Showing posts with label tokamak. Show all posts
Showing posts with label tokamak. Show all posts

Tuesday, 18 June 2013

Deserving dollars: should mega budget science be funded in an age of austerity?

With the UK narrowly avoiding France's fate of a triple dip recession, I thought I would bite the bullet and examine some of the economics of current science. In a time when numerous nations are feeling severe effects due to the downturn, it is ironic that there are a multitude of science projects with budgets larger than the GDP of some smaller nations. So who funds these ventures and are they value for money, or even worthwhile, in these straitened times? Here are a few examples of current and upcoming projects, with the lesser known the project the more the information supplied:

National Ignition Facility

The world's most powerful laser was designed with a single goal: to generate net energy from nuclear fusion by creating temperatures and pressures similar to those in the cores of stars. However, to state that the NIF has not lived up to expectation would be something of an understatement. According to even the most conservative sources, the original budget of the Lawrence Livermore National Laboratory project has at the very least doubled if not quadrupled to over US$4 billion, whilst the scheduled operational date came five years overdue.

I first learned of the project some years ago thanks to a friend who knew one of the scientists involved. The vital statistics are astonishing, both for the scale of the facility and the energies involved. But it seems that there may be underlying problems with the technology.
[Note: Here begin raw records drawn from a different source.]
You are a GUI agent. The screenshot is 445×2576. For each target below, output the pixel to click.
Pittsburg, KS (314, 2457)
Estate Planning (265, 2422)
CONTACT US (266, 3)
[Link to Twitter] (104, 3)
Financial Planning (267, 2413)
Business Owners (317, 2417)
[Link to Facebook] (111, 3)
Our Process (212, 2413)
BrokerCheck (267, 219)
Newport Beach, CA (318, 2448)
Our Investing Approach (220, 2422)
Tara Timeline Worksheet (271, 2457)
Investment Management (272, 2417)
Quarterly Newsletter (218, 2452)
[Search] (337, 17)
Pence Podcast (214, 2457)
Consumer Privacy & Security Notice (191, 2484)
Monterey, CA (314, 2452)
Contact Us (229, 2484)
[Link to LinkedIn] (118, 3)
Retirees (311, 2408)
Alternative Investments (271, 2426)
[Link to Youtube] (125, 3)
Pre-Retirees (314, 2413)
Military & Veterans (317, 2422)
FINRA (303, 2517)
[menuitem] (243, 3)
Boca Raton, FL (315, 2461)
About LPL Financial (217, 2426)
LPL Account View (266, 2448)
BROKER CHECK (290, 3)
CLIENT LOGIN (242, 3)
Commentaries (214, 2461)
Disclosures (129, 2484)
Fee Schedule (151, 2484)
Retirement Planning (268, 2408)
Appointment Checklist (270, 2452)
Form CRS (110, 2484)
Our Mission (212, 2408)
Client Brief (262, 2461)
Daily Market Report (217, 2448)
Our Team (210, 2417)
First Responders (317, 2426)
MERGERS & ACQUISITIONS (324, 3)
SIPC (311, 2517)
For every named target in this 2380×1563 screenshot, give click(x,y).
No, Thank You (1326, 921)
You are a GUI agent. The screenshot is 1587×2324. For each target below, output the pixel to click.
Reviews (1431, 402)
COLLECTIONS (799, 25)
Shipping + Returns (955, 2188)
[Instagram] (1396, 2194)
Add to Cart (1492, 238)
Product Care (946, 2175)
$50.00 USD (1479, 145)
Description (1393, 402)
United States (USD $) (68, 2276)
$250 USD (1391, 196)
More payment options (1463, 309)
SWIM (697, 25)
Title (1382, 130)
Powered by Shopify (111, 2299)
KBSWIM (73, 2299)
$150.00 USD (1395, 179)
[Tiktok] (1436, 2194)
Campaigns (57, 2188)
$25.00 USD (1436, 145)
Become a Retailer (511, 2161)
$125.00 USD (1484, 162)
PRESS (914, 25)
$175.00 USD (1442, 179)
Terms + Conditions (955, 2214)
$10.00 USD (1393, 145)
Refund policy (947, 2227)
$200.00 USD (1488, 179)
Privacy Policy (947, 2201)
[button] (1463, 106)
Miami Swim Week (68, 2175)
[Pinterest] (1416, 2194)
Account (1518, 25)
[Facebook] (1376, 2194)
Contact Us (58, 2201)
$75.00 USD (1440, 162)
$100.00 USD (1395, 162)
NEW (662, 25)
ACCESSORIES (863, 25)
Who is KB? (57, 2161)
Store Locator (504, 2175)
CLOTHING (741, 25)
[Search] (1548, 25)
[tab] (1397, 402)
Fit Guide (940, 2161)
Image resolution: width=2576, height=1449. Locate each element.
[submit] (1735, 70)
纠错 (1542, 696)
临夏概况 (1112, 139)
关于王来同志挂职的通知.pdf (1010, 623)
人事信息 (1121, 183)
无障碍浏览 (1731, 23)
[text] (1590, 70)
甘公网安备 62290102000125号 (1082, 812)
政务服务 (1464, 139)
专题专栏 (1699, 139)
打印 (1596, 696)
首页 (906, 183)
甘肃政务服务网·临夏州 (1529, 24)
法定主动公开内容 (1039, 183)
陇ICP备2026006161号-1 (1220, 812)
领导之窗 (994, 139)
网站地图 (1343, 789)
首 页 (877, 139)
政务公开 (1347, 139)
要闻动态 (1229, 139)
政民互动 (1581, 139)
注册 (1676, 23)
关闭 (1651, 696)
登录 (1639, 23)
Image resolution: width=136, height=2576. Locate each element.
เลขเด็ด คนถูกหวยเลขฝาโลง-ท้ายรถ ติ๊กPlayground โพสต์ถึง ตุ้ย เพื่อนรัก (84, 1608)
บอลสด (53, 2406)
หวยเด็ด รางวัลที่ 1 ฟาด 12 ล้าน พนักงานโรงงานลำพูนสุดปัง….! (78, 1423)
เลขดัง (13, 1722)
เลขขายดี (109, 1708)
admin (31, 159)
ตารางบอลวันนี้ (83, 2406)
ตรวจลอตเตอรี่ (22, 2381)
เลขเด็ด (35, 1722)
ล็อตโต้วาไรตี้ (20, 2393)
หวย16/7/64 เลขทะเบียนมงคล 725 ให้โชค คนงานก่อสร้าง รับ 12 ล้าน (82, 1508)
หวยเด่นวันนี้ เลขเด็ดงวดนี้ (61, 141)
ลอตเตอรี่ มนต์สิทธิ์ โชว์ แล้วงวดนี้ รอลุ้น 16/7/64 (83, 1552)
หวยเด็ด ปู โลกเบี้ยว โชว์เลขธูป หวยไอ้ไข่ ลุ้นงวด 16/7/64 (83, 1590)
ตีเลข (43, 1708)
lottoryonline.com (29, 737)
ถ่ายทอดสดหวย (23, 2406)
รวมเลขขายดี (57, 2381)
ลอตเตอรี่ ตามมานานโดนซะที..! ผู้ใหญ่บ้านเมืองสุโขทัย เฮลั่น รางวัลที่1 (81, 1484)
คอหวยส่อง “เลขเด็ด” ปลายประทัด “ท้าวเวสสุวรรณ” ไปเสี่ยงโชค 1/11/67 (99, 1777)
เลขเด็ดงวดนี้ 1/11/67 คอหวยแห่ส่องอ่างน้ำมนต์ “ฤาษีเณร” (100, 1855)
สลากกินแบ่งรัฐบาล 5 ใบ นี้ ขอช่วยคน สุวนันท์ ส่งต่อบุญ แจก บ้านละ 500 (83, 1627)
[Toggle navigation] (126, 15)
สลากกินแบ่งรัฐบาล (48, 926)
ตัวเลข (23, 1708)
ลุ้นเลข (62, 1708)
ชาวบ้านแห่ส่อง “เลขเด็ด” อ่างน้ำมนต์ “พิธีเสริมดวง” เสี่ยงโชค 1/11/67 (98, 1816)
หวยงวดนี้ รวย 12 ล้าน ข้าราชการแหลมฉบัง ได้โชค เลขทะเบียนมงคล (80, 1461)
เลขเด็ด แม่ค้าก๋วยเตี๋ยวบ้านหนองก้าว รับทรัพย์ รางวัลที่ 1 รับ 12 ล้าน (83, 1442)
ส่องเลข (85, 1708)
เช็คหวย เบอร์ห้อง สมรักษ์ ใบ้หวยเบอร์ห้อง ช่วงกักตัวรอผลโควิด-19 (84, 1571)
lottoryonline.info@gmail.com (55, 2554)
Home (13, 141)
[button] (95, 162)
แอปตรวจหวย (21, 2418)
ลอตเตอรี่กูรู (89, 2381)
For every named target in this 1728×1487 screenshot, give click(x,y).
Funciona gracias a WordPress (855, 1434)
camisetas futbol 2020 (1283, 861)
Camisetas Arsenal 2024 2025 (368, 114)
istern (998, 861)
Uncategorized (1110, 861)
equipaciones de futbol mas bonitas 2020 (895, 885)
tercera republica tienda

Over-reliance on computer simulations and denial of deleterious experimental results on precursor projects, as well as the vested interests of project staffers and the over-confident potential for military advances, have all been suggested as causes for what history may conclude as a white elephant. So perhaps if you are looking for an archetypal example of how non-scientific factors have crippled research, this may well be it.

Unlike all the other projects discussed, the National Ignition Facility is solely funded by one nation, the USA. Of course, it could be argued that four billion dollars is a bargain if the project succeeded, and that it is today's time-precious society that needs to learn patience in order to appreciate the long-term timescales required to overcome the immense technological challenges. Nuclear fusion would presumably solve many of todays - and the foreseeable futures - energy requirements whilst being rather more environmentally friendly than either fossil fuels or fission reactors. The potential rewards are plain for all to see.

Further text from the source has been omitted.